W-2 or 1099. It really isn't that simple.
W-2 is if you are an employee. Most contracts you get calls about are
really about you being an employee of the contract shop calling you. They
bill the client. They pay you. It really is cut and dried but there are
snags.
Lately, due to Obamacare (not a political statement), many businesses are
trying to reduce their impact from the healthcare laws. As such, many
contract shops are trying to recruit contractors on 1099s instead W-2s. This
makes the contractor appear to not be an employee, saving them from the
insurance issues, BUT this fails the IRS test for whether you are an
employee or independent contractor. The difference in rates they offer as
an incentive doesn't offset the expenses involved for you. For example, a
recent job call was $38 max on W-2, if they really had to, but they would go
$45 on 1099, which they really preferred. I would lose a lot more than the
$7 per hour difference going 1099.
W-2 if they set time, place, and other conditions on your work. If you know
you can telecommute, and they insist you work in the office, you are an
employee.
The IRS, until this recent IRS problem, would get you on it as they were
doing a lot of audits. (I was audited for 2009 and 2010. Passed both, with
additional refund.)
W-2 means you are an employee, and as such, you get unemployment benefits.

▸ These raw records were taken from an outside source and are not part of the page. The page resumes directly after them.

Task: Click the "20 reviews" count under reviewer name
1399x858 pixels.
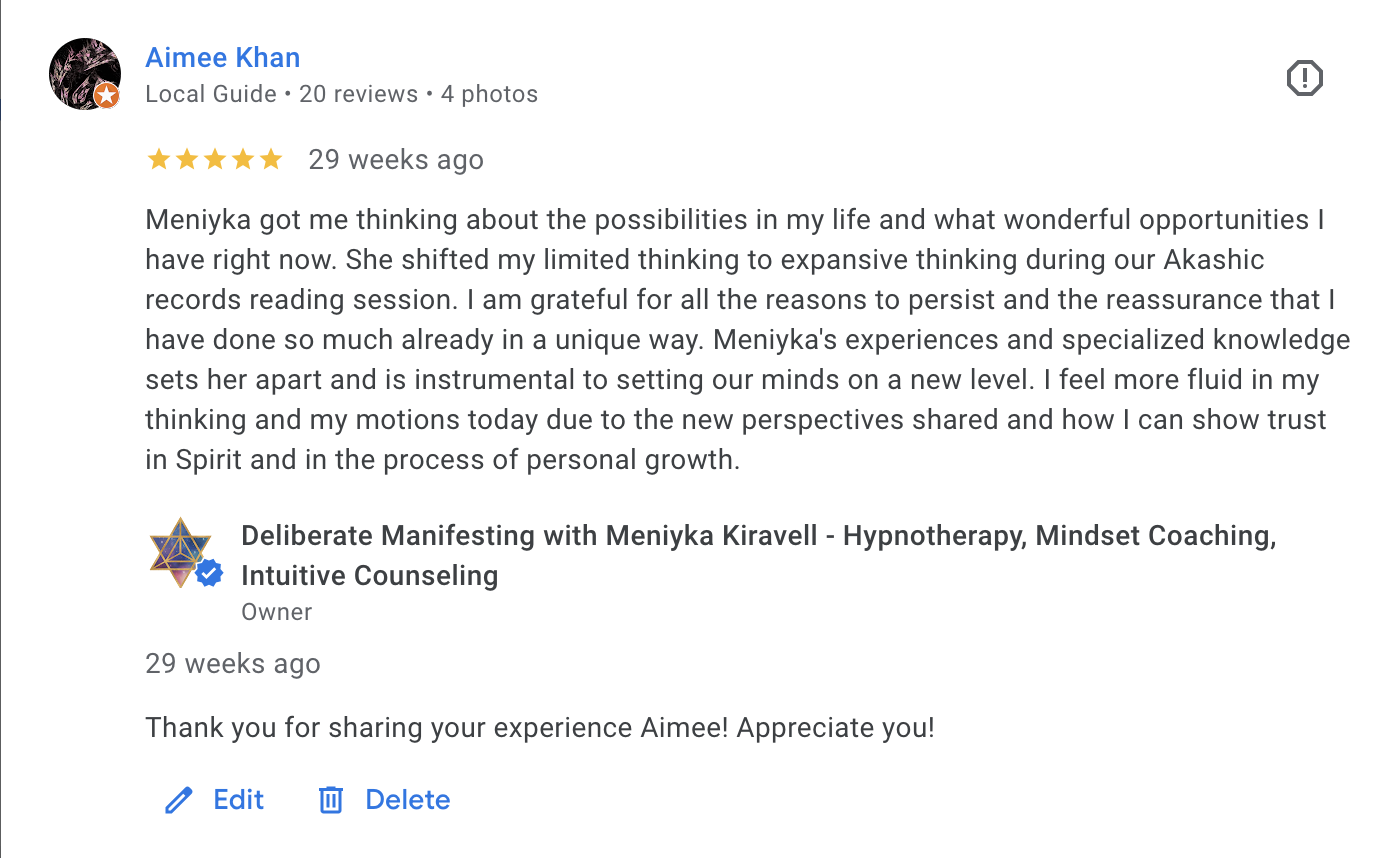Action: coord(358,94)
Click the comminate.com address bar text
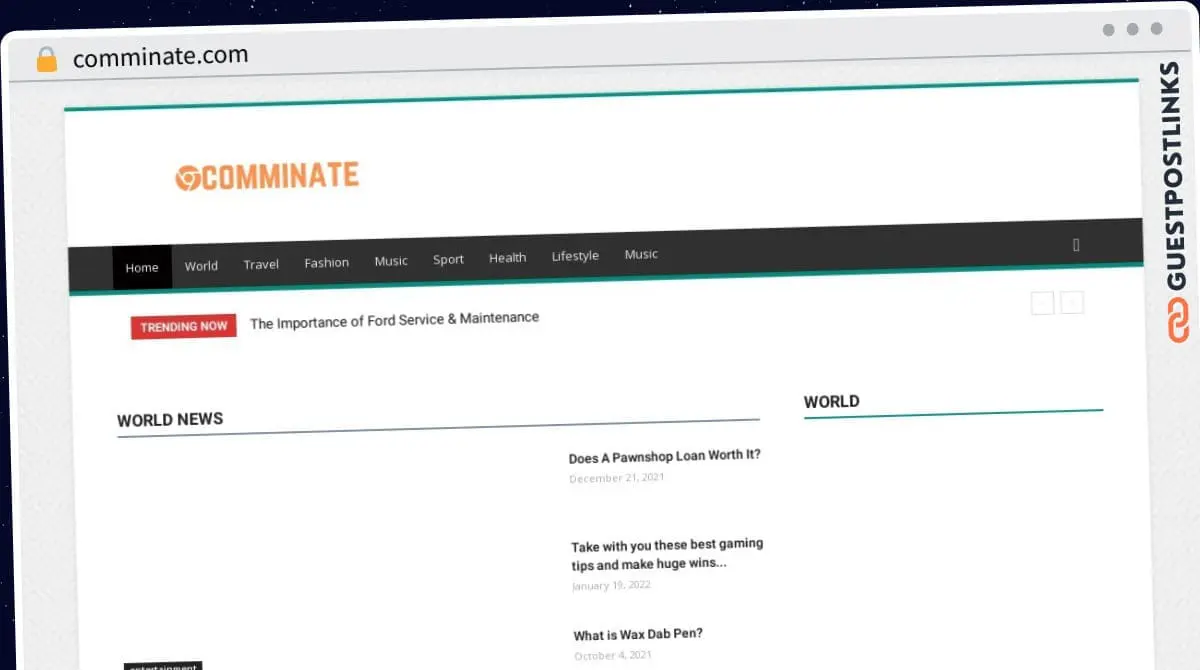Image resolution: width=1200 pixels, height=670 pixels. coord(161,56)
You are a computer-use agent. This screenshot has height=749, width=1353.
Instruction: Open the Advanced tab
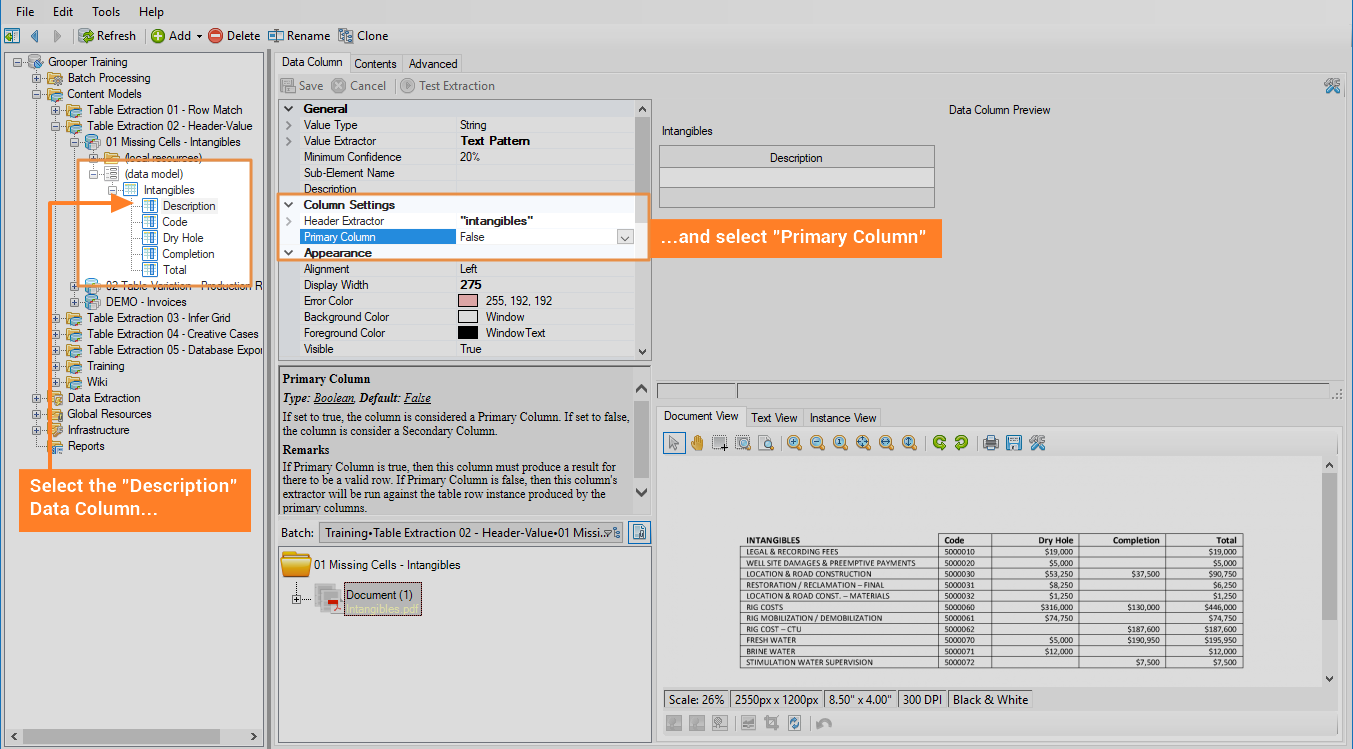click(433, 63)
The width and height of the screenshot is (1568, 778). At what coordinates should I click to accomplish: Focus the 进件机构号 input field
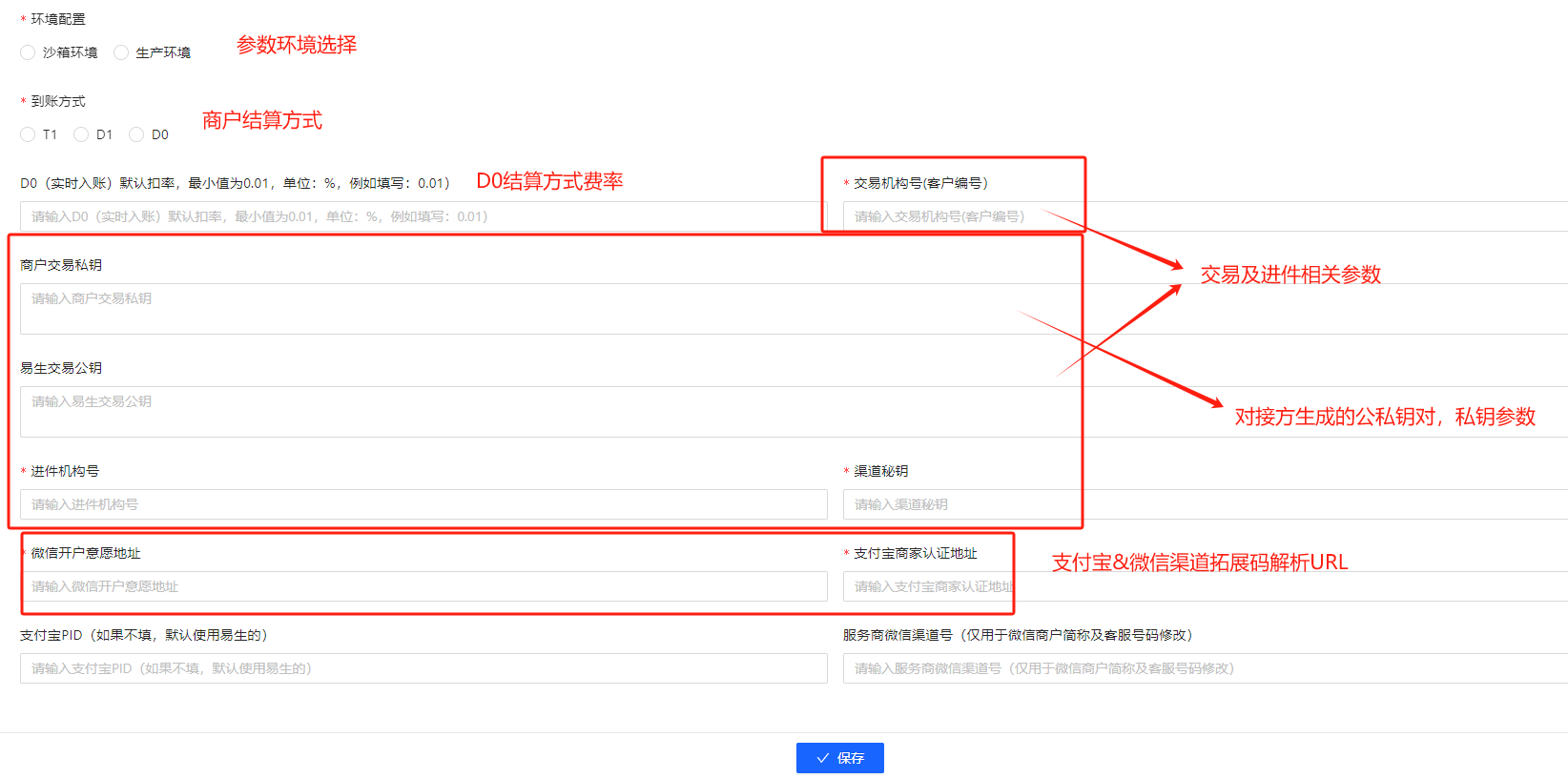[x=423, y=504]
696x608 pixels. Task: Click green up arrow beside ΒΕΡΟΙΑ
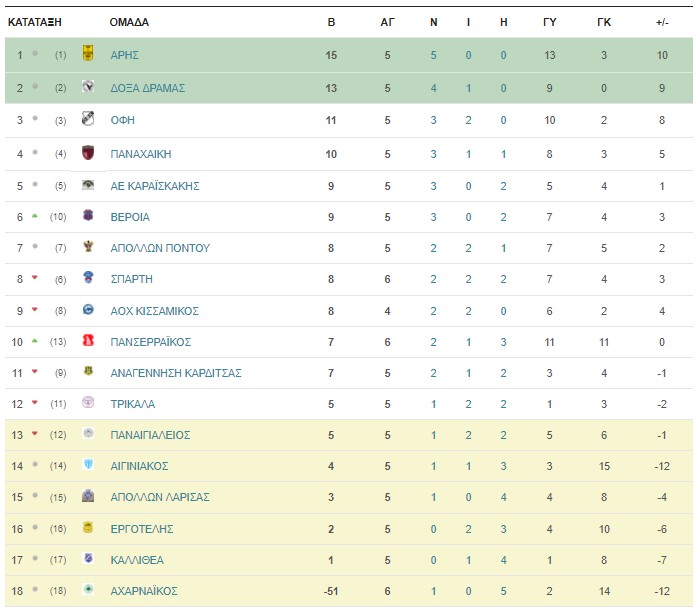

With a 1099, you need to show you are a business. You need your office,
business name, tax payment setup, and so on. You really are an independent
business, so like IBM contracting to XYZ Corp, you set your hours and your
schedule and they only specify a deadline, and unless the work cannot
physically be done offsite, you set your work location.
You have to pay your own taxes and Social Security. You are not eligible for
unemployment, group health care rates, or other benefits. While most don't
think about it, when you turn retirement age, you discover that while you
made $100,000 plus for a few years on a 1099, SS has nothing for you because
nothing was paid in. While hopefully no one here is relying on SS to retire,
there is no sense in throwing it away, either.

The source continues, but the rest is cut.